Are Dave Portnoy's Pizza Reviews Becoming More Generous?

/ 9 min read

If you spend any time on the internet, you probably have heard of Dave Portnoy. The founder of Barstool Sports, he’s also a prolific pizza reviewer. Since 2013, Portnoy has reviewed nearly 2,000 pizzerias and his videos regularly gain hundreds of thousands of views.

Portnoy’s ‘One Bite’ reviews can also transform the fate of small businesses. Last year, Portnoy gave the obscure West Palm Beach pizzeria Ah-Beetz a “monster score” of an 8.4. Today, Ah-Beetz still sees long lines and is opening four new locations to keep up with demand.

I’m a longtime viewer of Portnoy’s reviews. The videos are entertaining and I use them to find good pizza. Recently, I’ve noticed a growing sentiment amongst the Youtube comments – Portnoy’s scores have gotten higher. Dave used to issue “real” scores back in the day. Now?
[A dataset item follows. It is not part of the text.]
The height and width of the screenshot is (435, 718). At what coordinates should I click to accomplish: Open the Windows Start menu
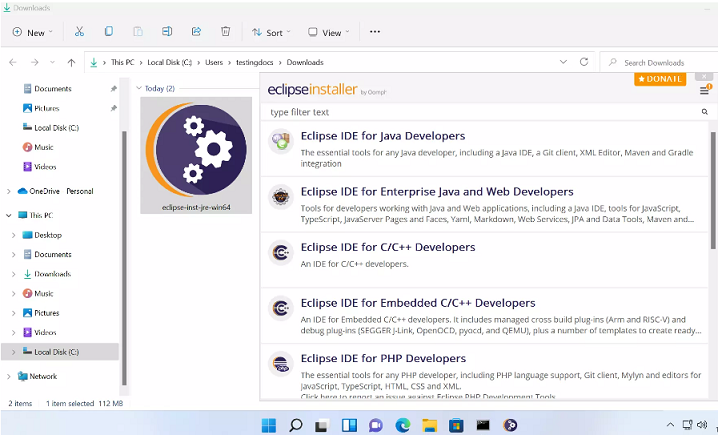(x=269, y=425)
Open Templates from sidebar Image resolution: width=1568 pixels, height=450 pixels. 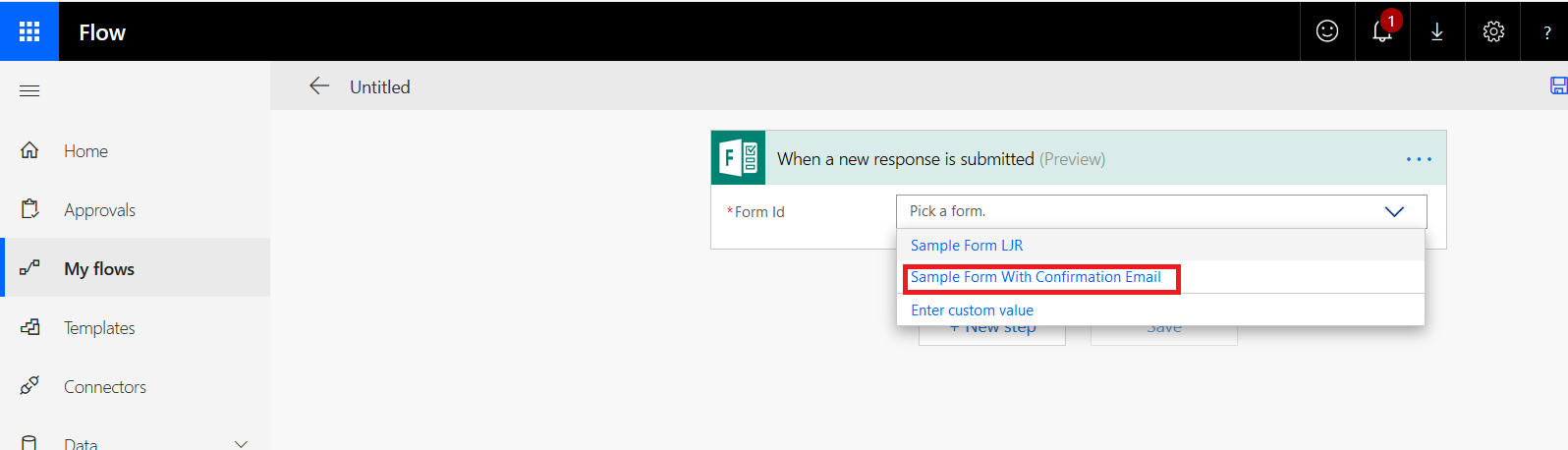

He’s a lot more generous and giving mostly 7’s.

"Comments from Youtube"

While it’s best to ignore Youtube comments, they made me curious: is Portnoy’s giving higher scores?

Suppose his scores have become more generous. Today’s 7.1 is last year’s 6.8. For pizzerias with older reviews, it means they’d be unfairly compared. There could be hundreds of great restaurants overlooked simply because their review was done years ago.

In this article, I analyzed Portnoy’s scoring consistency to see if his scores had become more generous over time.

Collecting the data

Before I could start, I needed his scores. To my surprise, I could not find an existing dataset. So, I went to the source: the OneBite website. After reviewing the Terms & Conditions, I wrote a Python script to collect the following information for every review:

  1. Pizzeria Name
  2. Address
  3. Portnoy’s Score
  4. OneBite Community Score
  5. Number of Community Reviews
  6. Dave’s Review Date

Once I had this dataset, I removed reviews from 2013 through 2015 and 2024 because they had less than 50 reviews or were an incomplete year. Then, I added a ‘Score Difference’ column which measured the difference between the Community Score and Portnoy’s Score.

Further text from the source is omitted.